# About this task
Give back an exact copy of the lines in the records below, from the line that has "You are a GUI" through the line that has "[Cookiebot by Usercentrics", and nothing besides.

# Records shown
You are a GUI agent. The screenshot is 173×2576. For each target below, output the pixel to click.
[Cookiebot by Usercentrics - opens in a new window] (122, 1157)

---

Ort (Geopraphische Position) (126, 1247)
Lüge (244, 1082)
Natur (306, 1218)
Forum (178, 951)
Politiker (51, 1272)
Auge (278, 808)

# Output below
You are a GUI agent. The screenshot is 173×2576. For each target below, output the pixel to click.
[Cookiebot by Usercentrics - opens in a new window] (122, 1157)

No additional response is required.